Problem to work on: Please return the whole listing. Keep each line exactly the same.

== Data shown

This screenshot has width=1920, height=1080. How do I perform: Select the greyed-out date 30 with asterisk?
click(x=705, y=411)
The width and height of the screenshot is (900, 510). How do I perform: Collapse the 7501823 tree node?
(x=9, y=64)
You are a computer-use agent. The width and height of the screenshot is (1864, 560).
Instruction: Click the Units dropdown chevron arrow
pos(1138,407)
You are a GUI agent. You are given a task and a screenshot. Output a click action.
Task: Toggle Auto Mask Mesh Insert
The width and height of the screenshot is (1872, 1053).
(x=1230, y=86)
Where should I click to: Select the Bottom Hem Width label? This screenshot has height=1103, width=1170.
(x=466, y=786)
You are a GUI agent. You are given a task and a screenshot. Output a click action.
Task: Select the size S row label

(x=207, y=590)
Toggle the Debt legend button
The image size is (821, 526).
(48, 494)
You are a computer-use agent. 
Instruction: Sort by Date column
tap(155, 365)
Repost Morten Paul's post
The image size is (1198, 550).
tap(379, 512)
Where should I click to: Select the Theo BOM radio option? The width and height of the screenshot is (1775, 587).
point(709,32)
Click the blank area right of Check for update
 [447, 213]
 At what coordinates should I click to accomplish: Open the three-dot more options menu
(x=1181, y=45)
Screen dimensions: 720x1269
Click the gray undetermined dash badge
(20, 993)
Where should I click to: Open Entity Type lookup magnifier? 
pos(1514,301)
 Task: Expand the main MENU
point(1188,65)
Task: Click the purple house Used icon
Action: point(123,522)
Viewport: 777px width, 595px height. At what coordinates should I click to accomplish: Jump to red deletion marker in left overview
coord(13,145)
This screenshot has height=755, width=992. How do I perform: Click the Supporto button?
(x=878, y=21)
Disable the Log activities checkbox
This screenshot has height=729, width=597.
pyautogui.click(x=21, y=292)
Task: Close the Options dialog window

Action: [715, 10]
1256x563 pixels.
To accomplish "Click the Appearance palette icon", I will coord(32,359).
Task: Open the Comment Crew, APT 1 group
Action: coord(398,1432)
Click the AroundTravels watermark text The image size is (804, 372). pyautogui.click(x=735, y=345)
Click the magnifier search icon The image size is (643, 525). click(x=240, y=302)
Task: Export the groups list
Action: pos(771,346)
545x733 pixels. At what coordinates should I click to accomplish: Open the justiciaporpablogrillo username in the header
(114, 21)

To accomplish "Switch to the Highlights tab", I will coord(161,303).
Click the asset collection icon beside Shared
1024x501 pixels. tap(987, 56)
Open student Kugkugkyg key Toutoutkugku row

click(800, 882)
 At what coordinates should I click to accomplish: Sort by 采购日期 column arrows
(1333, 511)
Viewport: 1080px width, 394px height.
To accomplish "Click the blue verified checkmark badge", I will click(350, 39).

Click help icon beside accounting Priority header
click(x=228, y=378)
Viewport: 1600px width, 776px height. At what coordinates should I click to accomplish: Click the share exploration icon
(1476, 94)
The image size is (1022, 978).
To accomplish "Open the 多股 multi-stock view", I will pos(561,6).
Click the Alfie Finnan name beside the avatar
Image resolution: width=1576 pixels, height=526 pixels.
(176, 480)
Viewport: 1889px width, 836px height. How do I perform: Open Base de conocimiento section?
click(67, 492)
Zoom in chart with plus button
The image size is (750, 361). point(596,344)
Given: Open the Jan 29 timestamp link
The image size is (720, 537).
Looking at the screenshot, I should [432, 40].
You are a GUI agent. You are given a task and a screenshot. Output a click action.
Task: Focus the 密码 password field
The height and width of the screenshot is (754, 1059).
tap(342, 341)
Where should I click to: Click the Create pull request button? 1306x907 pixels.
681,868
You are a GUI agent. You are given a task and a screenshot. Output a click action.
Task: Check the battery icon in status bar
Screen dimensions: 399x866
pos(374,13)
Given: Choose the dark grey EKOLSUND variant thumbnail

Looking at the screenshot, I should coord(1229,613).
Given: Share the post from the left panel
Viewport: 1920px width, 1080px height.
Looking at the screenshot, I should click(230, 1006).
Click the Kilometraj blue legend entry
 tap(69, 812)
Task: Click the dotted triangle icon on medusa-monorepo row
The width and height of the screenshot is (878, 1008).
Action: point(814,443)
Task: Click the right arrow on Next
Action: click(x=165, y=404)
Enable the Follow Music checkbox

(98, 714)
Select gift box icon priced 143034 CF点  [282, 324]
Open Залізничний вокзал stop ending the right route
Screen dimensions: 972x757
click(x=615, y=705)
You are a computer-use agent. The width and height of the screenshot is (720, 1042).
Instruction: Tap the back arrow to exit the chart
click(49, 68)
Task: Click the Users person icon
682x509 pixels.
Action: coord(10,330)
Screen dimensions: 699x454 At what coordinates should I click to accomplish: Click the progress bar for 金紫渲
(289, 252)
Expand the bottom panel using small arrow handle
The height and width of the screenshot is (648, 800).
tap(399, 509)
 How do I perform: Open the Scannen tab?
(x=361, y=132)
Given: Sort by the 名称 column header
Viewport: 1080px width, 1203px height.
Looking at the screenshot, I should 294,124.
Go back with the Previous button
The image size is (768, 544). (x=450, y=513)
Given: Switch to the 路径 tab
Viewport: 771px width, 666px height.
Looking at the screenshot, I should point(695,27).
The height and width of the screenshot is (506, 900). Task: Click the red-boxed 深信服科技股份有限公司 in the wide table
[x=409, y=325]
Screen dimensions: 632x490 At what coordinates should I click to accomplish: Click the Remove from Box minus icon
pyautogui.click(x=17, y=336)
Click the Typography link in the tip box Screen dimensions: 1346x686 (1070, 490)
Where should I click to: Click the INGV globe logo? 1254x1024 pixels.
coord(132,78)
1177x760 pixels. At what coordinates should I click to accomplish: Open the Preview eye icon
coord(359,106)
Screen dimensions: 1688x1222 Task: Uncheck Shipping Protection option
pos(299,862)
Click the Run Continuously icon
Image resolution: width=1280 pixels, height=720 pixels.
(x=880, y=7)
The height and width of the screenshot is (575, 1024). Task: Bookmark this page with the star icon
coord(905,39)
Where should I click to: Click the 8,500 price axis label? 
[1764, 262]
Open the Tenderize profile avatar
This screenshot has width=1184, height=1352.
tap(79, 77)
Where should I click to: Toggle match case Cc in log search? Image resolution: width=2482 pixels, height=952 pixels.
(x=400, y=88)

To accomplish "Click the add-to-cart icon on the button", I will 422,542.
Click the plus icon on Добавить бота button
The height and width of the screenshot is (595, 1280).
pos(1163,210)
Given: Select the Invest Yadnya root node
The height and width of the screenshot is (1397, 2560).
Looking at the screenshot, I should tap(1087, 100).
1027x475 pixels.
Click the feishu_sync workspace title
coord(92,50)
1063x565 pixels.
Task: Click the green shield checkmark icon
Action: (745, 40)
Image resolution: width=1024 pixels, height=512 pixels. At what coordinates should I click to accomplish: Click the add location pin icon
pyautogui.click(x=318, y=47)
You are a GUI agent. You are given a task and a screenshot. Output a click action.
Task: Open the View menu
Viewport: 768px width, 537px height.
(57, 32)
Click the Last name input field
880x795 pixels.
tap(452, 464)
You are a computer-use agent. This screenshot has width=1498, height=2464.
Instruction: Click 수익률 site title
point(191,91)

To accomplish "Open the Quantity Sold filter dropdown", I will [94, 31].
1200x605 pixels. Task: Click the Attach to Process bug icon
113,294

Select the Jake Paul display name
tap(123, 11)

====

Answer space:
This screenshot has width=1920, height=1080. How do I perform: Select the greyed-out date 30 with asterisk?
click(x=705, y=411)
The width and height of the screenshot is (900, 510). How do I perform: Collapse the 7501823 tree node?
(x=9, y=64)
You are a computer-use agent. The width and height of the screenshot is (1864, 560).
Instruction: Click the Units dropdown chevron arrow
pos(1138,407)
You are a GUI agent. You are given a task and a screenshot. Output a click action.
Task: Toggle Auto Mask Mesh Insert
The width and height of the screenshot is (1872, 1053).
(x=1230, y=86)
Where should I click to: Select the Bottom Hem Width label? This screenshot has height=1103, width=1170.
(x=466, y=786)
You are a GUI agent. You are given a task and a screenshot. Output a click action.
Task: Select the size S row label

(x=207, y=590)
Toggle the Debt legend button
The image size is (821, 526).
(48, 494)
You are a computer-use agent. 
Instruction: Sort by Date column
tap(155, 365)
Repost Morten Paul's post
The image size is (1198, 550).
tap(379, 512)
Where should I click to: Select the Theo BOM radio option? The width and height of the screenshot is (1775, 587).
point(709,32)
Click the blank area right of Check for update
 [447, 213]
 At what coordinates should I click to accomplish: Open the three-dot more options menu
(x=1181, y=45)
Screen dimensions: 720x1269
Click the gray undetermined dash badge
(20, 993)
Where should I click to: Open Entity Type lookup magnifier? 
pos(1514,301)
 Task: Expand the main MENU
point(1188,65)
Task: Click the purple house Used icon
Action: point(123,522)
Viewport: 777px width, 595px height. At what coordinates should I click to accomplish: Jump to red deletion marker in left overview
coord(13,145)
This screenshot has height=755, width=992. How do I perform: Click the Supporto button?
(x=878, y=21)
Disable the Log activities checkbox
This screenshot has height=729, width=597.
pyautogui.click(x=21, y=292)
Task: Close the Options dialog window

Action: [715, 10]
1256x563 pixels.
To accomplish "Click the Appearance palette icon", I will coord(32,359).
Task: Open the Comment Crew, APT 1 group
Action: coord(398,1432)
Click the AroundTravels watermark text The image size is (804, 372). pyautogui.click(x=735, y=345)
Click the magnifier search icon The image size is (643, 525). click(x=240, y=302)
Task: Export the groups list
Action: pos(771,346)
545x733 pixels. At what coordinates should I click to accomplish: Open the justiciaporpablogrillo username in the header
(114, 21)

To accomplish "Switch to the Highlights tab", I will coord(161,303).
Click the asset collection icon beside Shared
1024x501 pixels. tap(987, 56)
Open student Kugkugkyg key Toutoutkugku row

click(800, 882)
 At what coordinates should I click to accomplish: Sort by 采购日期 column arrows
(1333, 511)
Viewport: 1080px width, 394px height.
To accomplish "Click the blue verified checkmark badge", I will click(350, 39).

Click help icon beside accounting Priority header
click(x=228, y=378)
Viewport: 1600px width, 776px height. At what coordinates should I click to accomplish: Click the share exploration icon
(1476, 94)
The image size is (1022, 978).
To accomplish "Open the 多股 multi-stock view", I will pos(561,6).
Click the Alfie Finnan name beside the avatar
Image resolution: width=1576 pixels, height=526 pixels.
(176, 480)
Viewport: 1889px width, 836px height. How do I perform: Open Base de conocimiento section?
click(67, 492)
Zoom in chart with plus button
The image size is (750, 361). point(596,344)
Given: Open the Jan 29 timestamp link
The image size is (720, 537).
Looking at the screenshot, I should [432, 40].
You are a GUI agent. You are given a task and a screenshot. Output a click action.
Task: Focus the 密码 password field
The height and width of the screenshot is (754, 1059).
tap(342, 341)
Where should I click to: Click the Create pull request button? 1306x907 pixels.
681,868
You are a GUI agent. You are given a task and a screenshot. Output a click action.
Task: Check the battery icon in status bar
Screen dimensions: 399x866
pos(374,13)
Given: Choose the dark grey EKOLSUND variant thumbnail

Looking at the screenshot, I should coord(1229,613).
Given: Share the post from the left panel
Viewport: 1920px width, 1080px height.
Looking at the screenshot, I should click(230, 1006).
Click the Kilometraj blue legend entry
 tap(69, 812)
Task: Click the dotted triangle icon on medusa-monorepo row
The width and height of the screenshot is (878, 1008).
Action: point(814,443)
Task: Click the right arrow on Next
Action: click(x=165, y=404)
Enable the Follow Music checkbox

(98, 714)
Select gift box icon priced 143034 CF点  [282, 324]
Open Залізничний вокзал stop ending the right route
Screen dimensions: 972x757
click(x=615, y=705)
You are a computer-use agent. The width and height of the screenshot is (720, 1042).
Instruction: Tap the back arrow to exit the chart
click(49, 68)
Task: Click the Users person icon
682x509 pixels.
Action: coord(10,330)
Screen dimensions: 699x454 At what coordinates should I click to accomplish: Click the progress bar for 金紫渲
(289, 252)
Expand the bottom panel using small arrow handle
The height and width of the screenshot is (648, 800).
tap(399, 509)
 How do I perform: Open the Scannen tab?
(x=361, y=132)
Given: Sort by the 名称 column header
Viewport: 1080px width, 1203px height.
Looking at the screenshot, I should 294,124.
Go back with the Previous button
The image size is (768, 544). (x=450, y=513)
Given: Switch to the 路径 tab
Viewport: 771px width, 666px height.
Looking at the screenshot, I should point(695,27).
The height and width of the screenshot is (506, 900). Task: Click the red-boxed 深信服科技股份有限公司 in the wide table
[x=409, y=325]
Screen dimensions: 632x490 At what coordinates should I click to accomplish: Click the Remove from Box minus icon
pyautogui.click(x=17, y=336)
Click the Typography link in the tip box Screen dimensions: 1346x686 (1070, 490)
Where should I click to: Click the INGV globe logo? 1254x1024 pixels.
coord(132,78)
1177x760 pixels. At what coordinates should I click to accomplish: Open the Preview eye icon
coord(359,106)
Screen dimensions: 1688x1222 Task: Uncheck Shipping Protection option
pos(299,862)
Click the Run Continuously icon
Image resolution: width=1280 pixels, height=720 pixels.
(x=880, y=7)
The height and width of the screenshot is (575, 1024). Task: Bookmark this page with the star icon
coord(905,39)
Where should I click to: Click the 8,500 price axis label? 
[1764, 262]
Open the Tenderize profile avatar
This screenshot has width=1184, height=1352.
tap(79, 77)
Where should I click to: Toggle match case Cc in log search? Image resolution: width=2482 pixels, height=952 pixels.
(x=400, y=88)

To accomplish "Click the add-to-cart icon on the button", I will 422,542.
Click the plus icon on Добавить бота button
The height and width of the screenshot is (595, 1280).
pos(1163,210)
Given: Select the Invest Yadnya root node
The height and width of the screenshot is (1397, 2560).
Looking at the screenshot, I should tap(1087, 100).
1027x475 pixels.
Click the feishu_sync workspace title
coord(92,50)
1063x565 pixels.
Task: Click the green shield checkmark icon
Action: (745, 40)
Image resolution: width=1024 pixels, height=512 pixels. At what coordinates should I click to accomplish: Click the add location pin icon
pyautogui.click(x=318, y=47)
You are a GUI agent. You are given a task and a screenshot. Output a click action.
Task: Open the View menu
Viewport: 768px width, 537px height.
(57, 32)
Click the Last name input field
880x795 pixels.
tap(452, 464)
You are a computer-use agent. This screenshot has width=1498, height=2464.
Instruction: Click 수익률 site title
point(191,91)

To accomplish "Open the Quantity Sold filter dropdown", I will [94, 31].
1200x605 pixels. Task: Click the Attach to Process bug icon
113,294

Select the Jake Paul display name
tap(123, 11)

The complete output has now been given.